Last updated: Aug. 29, 2025
1. Pick a Mode
| Mode | Why choose it? | Notes |
|---|---|---|
| Speech-to-Speech (Multimodal) | Fastest turn-taking and most natural flow | Recommended starting point. Try the Gemini 2.5 engine (beta) for the lowest latency, but note it’s experimental and may be less stable. |
| Pipeline | Maximum control over voice and long-form replies | If you select Pipeline, continue to the Transcriber step below. |
2. Choose a Transcriber (Pipeline only)
| Transcriber | Accuracy | Latency | Best for |
|---|---|---|---|
| Azure | ⭐️⭐️⭐️⭐️ | ⏱️⏱️⏱️ (slower) | Highest transcription fidelity |
| Gladia | ⭐️⭐️⭐️ | ⏱️ (faster) | Good all-rounder for most languages |
| Deepgram | ⭐️⭐️⭐️ | ⏱️ (faster) | Solid alternative—test which performs better for your language and audio setup |
3. Select an LLM Model
| Model | Strengths | Trade-offs |
|---|---|---|
| GPT-4o | Smartest reasoning, handles complex prompts | Slightly higher latency and cost |
| Gemini 2.5-Flash-Lite | Blazing-fast, still highly capable | May miss nuance in very complex tasks—test for your use case |
4. Noise Cancellation
If callers are on speaker phone or in a quiet environment, keep noise cancellation ON. If your call volume is low or some words are “clipped,” turn it OFF so the transcriber gets the full waveform.5. Conversation Timers
| Parameter | Recommended | Why |
|---|---|---|
| Re-engagement | ≈ 30 s | Gives callers enough time to think.
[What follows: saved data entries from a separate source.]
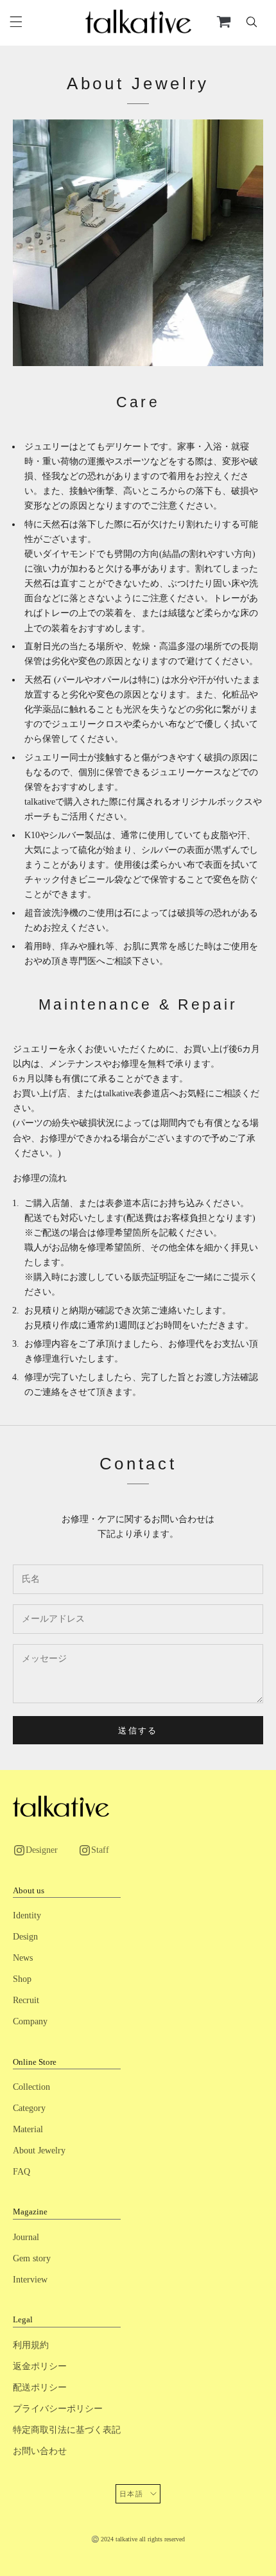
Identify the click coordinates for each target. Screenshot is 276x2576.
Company (30, 2021)
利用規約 (31, 2345)
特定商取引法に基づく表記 (67, 2430)
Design (25, 1936)
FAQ (21, 2172)
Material (28, 2129)
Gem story (32, 2258)
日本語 (131, 2494)
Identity (27, 1915)
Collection (31, 2087)
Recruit (26, 2000)
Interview (30, 2279)
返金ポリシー (40, 2366)
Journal (26, 2237)
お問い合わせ (40, 2451)
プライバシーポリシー (58, 2409)
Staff (100, 1850)
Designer (42, 1850)
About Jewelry (39, 2150)
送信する (137, 1730)
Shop (22, 1979)
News (23, 1958)
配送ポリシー (40, 2387)
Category (29, 2108)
Lower values can feel pushy. |
| Max silence duration | ≈ 60 s | Prevents premature hang-ups while still ending truly silent calls. |
Test different values in real calls—too low can interrupt, too high leaves awkward gaps.
6. Initial Message
| Mode | How it’s used | Best practice |
|---|---|---|
| Pipeline | Read exactly as written (converted by TTS) | Write the greeting verbatim: “Hello, this is Alex from …”. |
| Speech-to-Speech | Interpreted as a prompt by the model | Include instructions like “Greet the customer and say …” or prepend say exactly: to ensure literal output. |
7. Ambient sound
Ambient sound adds subtle background noise to the assistant’s voice and is enabled by default.8. Endpointing sliders
Control when your assistant starts talking with the endpointing sensitivity slider at the bottom of assistant settings.| Setting | Effect | Use when |
|---|---|---|
| Lower sensitivity | Assistant responds faster after caller stops speaking | You want snappy, quick-turn conversations |
| Higher sensitivity | Assistant waits longer before responding | Callers give longer, more detailed replies |
9. Debug using the call transcript
1
Open Call history
Go to the Call history page in your dashboard.
2
Select your latest test call
Open the most recent call you placed for this assistant.
3
Inspect transcript and function calls
Review the transcript, function calls, and parameters to identify timing or logic issues.
Confirm the assistant is using the expected mode, model, and tools per your configuration.